### GIVEN PROBLEM
Rewrite the stretch of the listing below from the line containing "You are a computer-use agent. The" through the line containing "Action: pos(689,519)", including both ends and the requests, but raise every click coordinate in the answers by 129.

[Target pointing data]
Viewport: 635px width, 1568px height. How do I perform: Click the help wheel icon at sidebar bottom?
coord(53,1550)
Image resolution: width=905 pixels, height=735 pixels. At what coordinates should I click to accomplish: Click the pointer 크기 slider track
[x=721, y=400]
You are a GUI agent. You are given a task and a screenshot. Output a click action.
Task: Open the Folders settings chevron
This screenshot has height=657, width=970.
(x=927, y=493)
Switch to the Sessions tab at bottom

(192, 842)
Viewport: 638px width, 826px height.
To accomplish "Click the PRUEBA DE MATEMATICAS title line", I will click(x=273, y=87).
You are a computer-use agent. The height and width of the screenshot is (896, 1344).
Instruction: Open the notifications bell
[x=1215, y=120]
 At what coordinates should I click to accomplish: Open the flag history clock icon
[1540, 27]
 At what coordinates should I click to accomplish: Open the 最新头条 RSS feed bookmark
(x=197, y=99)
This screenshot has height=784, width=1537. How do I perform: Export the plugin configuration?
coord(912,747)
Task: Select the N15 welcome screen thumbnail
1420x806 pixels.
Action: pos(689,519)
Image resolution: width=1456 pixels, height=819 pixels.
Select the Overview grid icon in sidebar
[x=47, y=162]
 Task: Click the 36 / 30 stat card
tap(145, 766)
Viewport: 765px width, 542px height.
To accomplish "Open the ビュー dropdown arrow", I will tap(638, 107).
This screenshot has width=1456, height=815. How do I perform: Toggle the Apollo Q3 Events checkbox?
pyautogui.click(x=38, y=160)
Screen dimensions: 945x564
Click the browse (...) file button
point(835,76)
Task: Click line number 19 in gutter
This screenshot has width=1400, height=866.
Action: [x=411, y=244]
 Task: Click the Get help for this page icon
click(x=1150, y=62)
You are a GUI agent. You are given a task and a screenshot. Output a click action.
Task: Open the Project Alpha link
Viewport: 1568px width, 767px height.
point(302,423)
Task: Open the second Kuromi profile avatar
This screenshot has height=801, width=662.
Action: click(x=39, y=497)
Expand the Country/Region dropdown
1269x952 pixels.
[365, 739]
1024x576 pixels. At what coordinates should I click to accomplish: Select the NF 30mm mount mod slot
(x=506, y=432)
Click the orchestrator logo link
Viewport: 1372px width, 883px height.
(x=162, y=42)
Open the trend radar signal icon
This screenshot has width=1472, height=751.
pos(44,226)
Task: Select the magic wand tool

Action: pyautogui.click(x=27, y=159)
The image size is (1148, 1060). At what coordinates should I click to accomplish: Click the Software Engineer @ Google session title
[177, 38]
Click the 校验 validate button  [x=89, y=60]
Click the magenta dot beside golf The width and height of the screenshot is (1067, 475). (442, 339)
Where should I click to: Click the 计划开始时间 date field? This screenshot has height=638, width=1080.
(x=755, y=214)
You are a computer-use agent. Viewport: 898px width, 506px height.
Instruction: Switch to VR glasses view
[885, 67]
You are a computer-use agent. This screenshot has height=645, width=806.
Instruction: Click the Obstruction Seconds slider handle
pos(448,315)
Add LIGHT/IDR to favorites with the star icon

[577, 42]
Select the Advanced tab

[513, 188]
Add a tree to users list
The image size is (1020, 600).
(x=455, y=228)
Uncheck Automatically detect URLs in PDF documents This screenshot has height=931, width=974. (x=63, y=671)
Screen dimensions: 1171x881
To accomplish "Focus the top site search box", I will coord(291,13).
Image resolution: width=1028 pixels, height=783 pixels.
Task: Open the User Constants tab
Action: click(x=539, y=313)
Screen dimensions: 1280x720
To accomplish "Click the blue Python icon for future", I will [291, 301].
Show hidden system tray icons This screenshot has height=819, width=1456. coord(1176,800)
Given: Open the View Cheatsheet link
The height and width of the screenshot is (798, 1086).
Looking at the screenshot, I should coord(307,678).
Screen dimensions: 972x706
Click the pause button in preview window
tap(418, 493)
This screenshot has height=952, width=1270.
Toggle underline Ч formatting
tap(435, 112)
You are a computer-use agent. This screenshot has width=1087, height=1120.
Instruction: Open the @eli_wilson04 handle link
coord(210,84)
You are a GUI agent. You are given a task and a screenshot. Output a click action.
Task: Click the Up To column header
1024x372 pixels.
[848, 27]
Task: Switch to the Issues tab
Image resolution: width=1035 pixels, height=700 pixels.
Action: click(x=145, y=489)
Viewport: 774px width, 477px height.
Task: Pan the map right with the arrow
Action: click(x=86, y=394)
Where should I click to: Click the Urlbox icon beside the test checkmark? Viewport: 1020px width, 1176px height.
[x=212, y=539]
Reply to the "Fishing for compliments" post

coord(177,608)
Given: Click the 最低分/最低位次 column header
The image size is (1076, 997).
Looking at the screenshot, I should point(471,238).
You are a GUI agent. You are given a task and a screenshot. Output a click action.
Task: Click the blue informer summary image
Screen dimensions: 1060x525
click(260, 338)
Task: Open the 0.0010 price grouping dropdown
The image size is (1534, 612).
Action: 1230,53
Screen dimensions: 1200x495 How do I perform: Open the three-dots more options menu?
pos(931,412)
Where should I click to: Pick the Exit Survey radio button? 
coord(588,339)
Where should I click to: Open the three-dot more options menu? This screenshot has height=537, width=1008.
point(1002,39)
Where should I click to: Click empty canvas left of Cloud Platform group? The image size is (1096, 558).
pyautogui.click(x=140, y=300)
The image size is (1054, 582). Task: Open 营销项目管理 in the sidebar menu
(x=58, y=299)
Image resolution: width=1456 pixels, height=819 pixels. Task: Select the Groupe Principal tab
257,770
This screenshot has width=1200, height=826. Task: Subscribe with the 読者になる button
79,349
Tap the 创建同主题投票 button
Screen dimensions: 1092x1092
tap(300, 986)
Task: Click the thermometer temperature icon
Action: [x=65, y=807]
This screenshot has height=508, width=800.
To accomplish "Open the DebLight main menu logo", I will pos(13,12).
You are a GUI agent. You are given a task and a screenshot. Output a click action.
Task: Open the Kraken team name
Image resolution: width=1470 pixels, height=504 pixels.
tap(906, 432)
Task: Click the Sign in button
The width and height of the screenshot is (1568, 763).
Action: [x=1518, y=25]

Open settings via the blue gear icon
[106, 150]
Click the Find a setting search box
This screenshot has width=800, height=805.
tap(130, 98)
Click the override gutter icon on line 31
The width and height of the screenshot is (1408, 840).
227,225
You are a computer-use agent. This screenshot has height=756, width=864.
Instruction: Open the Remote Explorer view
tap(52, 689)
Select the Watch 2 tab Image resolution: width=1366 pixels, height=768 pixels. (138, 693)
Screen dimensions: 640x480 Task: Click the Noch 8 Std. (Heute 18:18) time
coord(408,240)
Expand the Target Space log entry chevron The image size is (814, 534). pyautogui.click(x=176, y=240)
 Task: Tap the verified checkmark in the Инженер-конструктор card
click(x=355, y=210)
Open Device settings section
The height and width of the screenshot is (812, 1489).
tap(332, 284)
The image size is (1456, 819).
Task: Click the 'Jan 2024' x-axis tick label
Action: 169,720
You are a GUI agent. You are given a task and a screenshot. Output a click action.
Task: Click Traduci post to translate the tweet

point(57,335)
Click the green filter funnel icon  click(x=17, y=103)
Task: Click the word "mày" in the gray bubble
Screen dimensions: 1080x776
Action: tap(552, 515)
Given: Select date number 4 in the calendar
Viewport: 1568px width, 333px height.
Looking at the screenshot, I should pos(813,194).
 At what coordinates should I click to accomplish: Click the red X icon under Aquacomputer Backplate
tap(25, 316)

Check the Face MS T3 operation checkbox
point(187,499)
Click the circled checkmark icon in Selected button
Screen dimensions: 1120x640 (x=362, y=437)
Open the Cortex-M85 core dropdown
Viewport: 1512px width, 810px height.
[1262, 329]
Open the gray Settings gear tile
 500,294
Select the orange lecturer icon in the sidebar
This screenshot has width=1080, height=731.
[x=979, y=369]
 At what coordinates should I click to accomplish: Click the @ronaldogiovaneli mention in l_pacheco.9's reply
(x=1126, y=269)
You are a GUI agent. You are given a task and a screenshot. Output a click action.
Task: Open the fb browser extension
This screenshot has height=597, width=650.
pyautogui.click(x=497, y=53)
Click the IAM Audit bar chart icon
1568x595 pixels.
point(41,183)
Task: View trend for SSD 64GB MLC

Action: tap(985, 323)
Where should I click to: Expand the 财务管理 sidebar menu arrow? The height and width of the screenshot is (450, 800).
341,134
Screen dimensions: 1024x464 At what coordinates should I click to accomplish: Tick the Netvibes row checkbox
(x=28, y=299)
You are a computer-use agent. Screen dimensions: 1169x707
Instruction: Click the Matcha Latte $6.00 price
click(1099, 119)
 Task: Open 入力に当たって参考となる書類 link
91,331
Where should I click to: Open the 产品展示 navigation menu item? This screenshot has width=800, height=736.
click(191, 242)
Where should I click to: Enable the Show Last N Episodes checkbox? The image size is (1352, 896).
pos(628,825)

### FINISHED EXERCISE
You are a computer-use agent. The height and width of the screenshot is (896, 1344).
Instruction: Open the notifications bell
[x=1344, y=249]
 At what coordinates should I click to accomplish: Open the flag history clock icon
[1669, 156]
 At what coordinates should I click to accomplish: Open the 最新头条 RSS feed bookmark
(x=326, y=228)
This screenshot has height=784, width=1537. How do I perform: Export the plugin configuration?
coord(1041,876)
Task: Select the N15 welcome screen thumbnail
1420x806 pixels.
Action: pos(818,648)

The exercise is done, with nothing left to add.